[Items from a dataset]
------------------------------------------------------------------------

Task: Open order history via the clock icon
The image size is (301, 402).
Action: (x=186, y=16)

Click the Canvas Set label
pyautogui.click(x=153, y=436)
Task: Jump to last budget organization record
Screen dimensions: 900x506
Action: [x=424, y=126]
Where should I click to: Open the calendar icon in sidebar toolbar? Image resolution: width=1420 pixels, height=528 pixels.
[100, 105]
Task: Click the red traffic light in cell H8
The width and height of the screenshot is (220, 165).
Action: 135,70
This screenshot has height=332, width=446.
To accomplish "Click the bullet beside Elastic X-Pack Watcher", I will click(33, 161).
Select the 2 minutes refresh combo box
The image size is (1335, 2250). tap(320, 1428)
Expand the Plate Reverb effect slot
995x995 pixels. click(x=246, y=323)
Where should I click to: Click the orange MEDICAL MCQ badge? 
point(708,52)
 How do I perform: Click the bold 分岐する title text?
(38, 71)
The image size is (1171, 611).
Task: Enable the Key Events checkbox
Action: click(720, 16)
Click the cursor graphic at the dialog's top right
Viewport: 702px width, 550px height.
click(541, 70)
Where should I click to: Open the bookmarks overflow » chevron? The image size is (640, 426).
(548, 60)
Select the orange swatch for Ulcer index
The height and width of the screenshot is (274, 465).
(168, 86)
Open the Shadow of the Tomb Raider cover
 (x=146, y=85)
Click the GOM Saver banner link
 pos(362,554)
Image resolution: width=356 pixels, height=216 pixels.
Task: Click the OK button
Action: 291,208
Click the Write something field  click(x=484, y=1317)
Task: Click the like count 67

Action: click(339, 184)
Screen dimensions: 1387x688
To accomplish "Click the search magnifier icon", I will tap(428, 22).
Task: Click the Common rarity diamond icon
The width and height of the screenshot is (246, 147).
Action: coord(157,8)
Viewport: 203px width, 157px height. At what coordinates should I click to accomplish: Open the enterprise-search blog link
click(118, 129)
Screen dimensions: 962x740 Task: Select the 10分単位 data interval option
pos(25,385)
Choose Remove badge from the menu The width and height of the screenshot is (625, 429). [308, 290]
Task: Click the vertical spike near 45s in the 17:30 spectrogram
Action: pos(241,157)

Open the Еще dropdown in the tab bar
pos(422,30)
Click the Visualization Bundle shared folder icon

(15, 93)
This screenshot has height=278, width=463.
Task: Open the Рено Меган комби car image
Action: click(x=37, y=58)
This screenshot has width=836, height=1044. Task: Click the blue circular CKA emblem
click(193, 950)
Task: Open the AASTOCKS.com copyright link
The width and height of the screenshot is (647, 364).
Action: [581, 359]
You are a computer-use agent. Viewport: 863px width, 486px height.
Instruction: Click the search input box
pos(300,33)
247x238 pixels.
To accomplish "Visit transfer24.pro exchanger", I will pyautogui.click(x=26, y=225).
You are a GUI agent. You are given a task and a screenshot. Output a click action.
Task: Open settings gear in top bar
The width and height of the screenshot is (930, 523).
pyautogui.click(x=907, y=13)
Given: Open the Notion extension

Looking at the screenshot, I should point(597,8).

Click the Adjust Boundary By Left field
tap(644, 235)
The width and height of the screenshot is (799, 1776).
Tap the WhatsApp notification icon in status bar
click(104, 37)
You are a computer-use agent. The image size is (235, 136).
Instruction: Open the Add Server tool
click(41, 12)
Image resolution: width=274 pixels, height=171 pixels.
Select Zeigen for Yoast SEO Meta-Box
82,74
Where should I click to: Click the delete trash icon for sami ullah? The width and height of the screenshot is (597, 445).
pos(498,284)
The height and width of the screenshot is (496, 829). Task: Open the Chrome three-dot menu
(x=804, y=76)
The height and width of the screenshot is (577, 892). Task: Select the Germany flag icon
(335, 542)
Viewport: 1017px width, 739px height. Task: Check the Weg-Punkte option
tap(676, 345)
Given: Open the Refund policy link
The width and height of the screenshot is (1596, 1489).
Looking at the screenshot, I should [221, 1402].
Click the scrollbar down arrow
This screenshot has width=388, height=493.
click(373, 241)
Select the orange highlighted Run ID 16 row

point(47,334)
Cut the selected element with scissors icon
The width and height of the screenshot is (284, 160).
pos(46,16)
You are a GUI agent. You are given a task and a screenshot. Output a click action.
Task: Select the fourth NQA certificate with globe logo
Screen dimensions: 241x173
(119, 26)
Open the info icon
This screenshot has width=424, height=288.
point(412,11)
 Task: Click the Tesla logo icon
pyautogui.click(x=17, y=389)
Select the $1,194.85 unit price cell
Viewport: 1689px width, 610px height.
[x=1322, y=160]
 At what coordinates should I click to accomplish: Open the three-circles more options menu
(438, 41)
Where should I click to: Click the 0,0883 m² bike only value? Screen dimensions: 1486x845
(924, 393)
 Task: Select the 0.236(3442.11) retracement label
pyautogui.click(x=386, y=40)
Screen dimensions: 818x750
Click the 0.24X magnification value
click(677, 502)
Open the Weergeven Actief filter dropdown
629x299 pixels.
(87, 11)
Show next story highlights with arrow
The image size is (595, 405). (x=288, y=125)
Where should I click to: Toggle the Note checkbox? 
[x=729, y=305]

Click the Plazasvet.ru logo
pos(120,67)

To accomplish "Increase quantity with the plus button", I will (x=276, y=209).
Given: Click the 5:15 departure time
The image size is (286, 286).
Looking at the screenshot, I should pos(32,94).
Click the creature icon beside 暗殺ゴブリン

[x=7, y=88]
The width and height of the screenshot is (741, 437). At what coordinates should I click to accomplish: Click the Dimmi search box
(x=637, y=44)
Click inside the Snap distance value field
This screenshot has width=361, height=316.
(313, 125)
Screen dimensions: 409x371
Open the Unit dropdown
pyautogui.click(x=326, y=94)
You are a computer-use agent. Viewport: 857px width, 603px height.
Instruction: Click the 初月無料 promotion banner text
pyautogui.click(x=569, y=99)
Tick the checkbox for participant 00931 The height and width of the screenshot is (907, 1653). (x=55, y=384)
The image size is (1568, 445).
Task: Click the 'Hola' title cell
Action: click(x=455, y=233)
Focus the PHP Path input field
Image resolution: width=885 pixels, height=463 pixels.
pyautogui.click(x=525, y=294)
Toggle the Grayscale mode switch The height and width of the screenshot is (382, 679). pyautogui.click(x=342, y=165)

------------------------------------------------------------------------

• WHAT YOU WILL DO: Each entry above is to be duplicated exactly, with nothing left out.

• ANSWER SPACE:
Task: Open order history via the clock icon
The image size is (301, 402).
Action: (x=186, y=16)

Click the Canvas Set label
pyautogui.click(x=153, y=436)
Task: Jump to last budget organization record
Screen dimensions: 900x506
Action: [x=424, y=126]
Where should I click to: Open the calendar icon in sidebar toolbar? Image resolution: width=1420 pixels, height=528 pixels.
[100, 105]
Task: Click the red traffic light in cell H8
The width and height of the screenshot is (220, 165).
Action: 135,70
This screenshot has height=332, width=446.
To accomplish "Click the bullet beside Elastic X-Pack Watcher", I will click(33, 161).
Select the 2 minutes refresh combo box
The image size is (1335, 2250). tap(320, 1428)
Expand the Plate Reverb effect slot
995x995 pixels. click(x=246, y=323)
Where should I click to: Click the orange MEDICAL MCQ badge? 
point(708,52)
 How do I perform: Click the bold 分岐する title text?
(38, 71)
The image size is (1171, 611).
Task: Enable the Key Events checkbox
Action: click(720, 16)
Click the cursor graphic at the dialog's top right
Viewport: 702px width, 550px height.
click(541, 70)
Where should I click to: Open the bookmarks overflow » chevron? The image size is (640, 426).
(548, 60)
Select the orange swatch for Ulcer index
The height and width of the screenshot is (274, 465).
(168, 86)
Open the Shadow of the Tomb Raider cover
 (x=146, y=85)
Click the GOM Saver banner link
 pos(362,554)
Image resolution: width=356 pixels, height=216 pixels.
Task: Click the OK button
Action: 291,208
Click the Write something field  click(x=484, y=1317)
Task: Click the like count 67

Action: click(339, 184)
Screen dimensions: 1387x688
To accomplish "Click the search magnifier icon", I will tap(428, 22).
Task: Click the Common rarity diamond icon
The width and height of the screenshot is (246, 147).
Action: coord(157,8)
Viewport: 203px width, 157px height. At what coordinates should I click to accomplish: Open the enterprise-search blog link
click(118, 129)
Screen dimensions: 962x740 Task: Select the 10分単位 data interval option
pos(25,385)
Choose Remove badge from the menu The width and height of the screenshot is (625, 429). [308, 290]
Task: Click the vertical spike near 45s in the 17:30 spectrogram
Action: pos(241,157)

Open the Еще dropdown in the tab bar
pos(422,30)
Click the Visualization Bundle shared folder icon

(15, 93)
This screenshot has height=278, width=463.
Task: Open the Рено Меган комби car image
Action: click(x=37, y=58)
This screenshot has width=836, height=1044. Task: Click the blue circular CKA emblem
click(193, 950)
Task: Open the AASTOCKS.com copyright link
The width and height of the screenshot is (647, 364).
Action: [581, 359]
You are a computer-use agent. Viewport: 863px width, 486px height.
Instruction: Click the search input box
pos(300,33)
247x238 pixels.
To accomplish "Visit transfer24.pro exchanger", I will pyautogui.click(x=26, y=225).
You are a GUI agent. You are given a task and a screenshot. Output a click action.
Task: Open settings gear in top bar
The width and height of the screenshot is (930, 523).
pyautogui.click(x=907, y=13)
Given: Open the Notion extension

Looking at the screenshot, I should point(597,8).

Click the Adjust Boundary By Left field
tap(644, 235)
The width and height of the screenshot is (799, 1776).
Tap the WhatsApp notification icon in status bar
click(104, 37)
You are a computer-use agent. The image size is (235, 136).
Instruction: Open the Add Server tool
click(41, 12)
Image resolution: width=274 pixels, height=171 pixels.
Select Zeigen for Yoast SEO Meta-Box
82,74
Where should I click to: Click the delete trash icon for sami ullah? The width and height of the screenshot is (597, 445).
pos(498,284)
The height and width of the screenshot is (496, 829). Task: Open the Chrome three-dot menu
(x=804, y=76)
The height and width of the screenshot is (577, 892). Task: Select the Germany flag icon
(335, 542)
Viewport: 1017px width, 739px height. Task: Check the Weg-Punkte option
tap(676, 345)
Given: Open the Refund policy link
The width and height of the screenshot is (1596, 1489).
Looking at the screenshot, I should [221, 1402].
Click the scrollbar down arrow
This screenshot has width=388, height=493.
click(373, 241)
Select the orange highlighted Run ID 16 row

point(47,334)
Cut the selected element with scissors icon
The width and height of the screenshot is (284, 160).
pos(46,16)
You are a GUI agent. You are given a task and a screenshot. Output a click action.
Task: Select the fourth NQA certificate with globe logo
Screen dimensions: 241x173
(119, 26)
Open the info icon
This screenshot has width=424, height=288.
point(412,11)
 Task: Click the Tesla logo icon
pyautogui.click(x=17, y=389)
Select the $1,194.85 unit price cell
Viewport: 1689px width, 610px height.
[x=1322, y=160]
 At what coordinates should I click to accomplish: Open the three-circles more options menu
(438, 41)
Where should I click to: Click the 0,0883 m² bike only value? Screen dimensions: 1486x845
(924, 393)
 Task: Select the 0.236(3442.11) retracement label
pyautogui.click(x=386, y=40)
Screen dimensions: 818x750
Click the 0.24X magnification value
click(677, 502)
Open the Weergeven Actief filter dropdown
629x299 pixels.
(87, 11)
Show next story highlights with arrow
The image size is (595, 405). (x=288, y=125)
Where should I click to: Toggle the Note checkbox? 
[x=729, y=305]

Click the Plazasvet.ru logo
pos(120,67)

To accomplish "Increase quantity with the plus button", I will (x=276, y=209).
Given: Click the 5:15 departure time
The image size is (286, 286).
Looking at the screenshot, I should pos(32,94).
Click the creature icon beside 暗殺ゴブリン

[x=7, y=88]
The width and height of the screenshot is (741, 437). At what coordinates should I click to accomplish: Click the Dimmi search box
(x=637, y=44)
Click inside the Snap distance value field
This screenshot has width=361, height=316.
(313, 125)
Screen dimensions: 409x371
Open the Unit dropdown
pyautogui.click(x=326, y=94)
You are a computer-use agent. Viewport: 857px width, 603px height.
Instruction: Click the 初月無料 promotion banner text
pyautogui.click(x=569, y=99)
Tick the checkbox for participant 00931 The height and width of the screenshot is (907, 1653). (x=55, y=384)
The image size is (1568, 445).
Task: Click the 'Hola' title cell
Action: click(x=455, y=233)
Focus the PHP Path input field
Image resolution: width=885 pixels, height=463 pixels.
pyautogui.click(x=525, y=294)
Toggle the Grayscale mode switch The height and width of the screenshot is (382, 679). pyautogui.click(x=342, y=165)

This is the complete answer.